The only difference of virtual function with body and pure virtual function with body is that existence of second prevent instantiation. You can't mark class abstract in c++.
This question can really be confusing when learning OOD and C++. Personally, one thing constantly coming in my head was something like:
If I needed a Pure Virtual function to also have an implementation, so why make it "Pure" in first place ? Why not just leaving it only "Virtual" and have derivatives, both benefit and override the base implementation ?
The confusion comes to the fact that many developers consider the no body/implementation as the primary goal/benefit of defining a pure virtual function. This is not true!
The absence of body is in most cases a logical consequence of having a pure virtual function. The main benefit of having a pure virtual function is defining a contract: By defining a pure virtual function, you want to force every derivative to always provide their own implementation of the function. This "contract aspect" is very important especially if you are developing something like a public API. Making the function only virtual is not so sufficient because derivatives are no longer forced to provide their own implementation, therefore you may loose the contract aspect (which can be limiting in the case of a public API).
As commonly said :
"Virtual functions can be overrided, Pure Virtual functions must be overrided."
And in most cases, contracts are abstract concepts so it doesn't make sense for the corresponding pure virtual functions to have any implementation.

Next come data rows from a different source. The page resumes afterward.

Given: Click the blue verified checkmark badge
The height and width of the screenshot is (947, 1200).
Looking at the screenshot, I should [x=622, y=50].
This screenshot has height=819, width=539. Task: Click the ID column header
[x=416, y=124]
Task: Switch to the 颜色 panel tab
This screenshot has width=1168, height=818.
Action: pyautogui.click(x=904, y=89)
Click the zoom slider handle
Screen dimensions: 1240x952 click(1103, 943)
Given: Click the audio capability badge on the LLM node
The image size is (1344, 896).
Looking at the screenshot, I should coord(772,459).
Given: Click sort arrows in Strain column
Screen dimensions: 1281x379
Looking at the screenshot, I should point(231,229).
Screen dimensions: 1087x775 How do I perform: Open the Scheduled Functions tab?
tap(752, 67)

But sometimes, and because life is weird, you may want to establish a strong contract among derivatives and also want them to somehow benefit from some default implementation while specifying their own behavior for the contract. Even if most book authors recommend to avoid getting yourself into these situations, the language needed to provide a safety net to prevent the worst! A simple virtual function wouldn't be enough since there might be risk of escaping the contract. So the solution C++ provided was to allow pure virtual functions to also be able to provide a default implementation.
The Sutter article cited above gives interesting use cases of having Pure Virtual functions with body.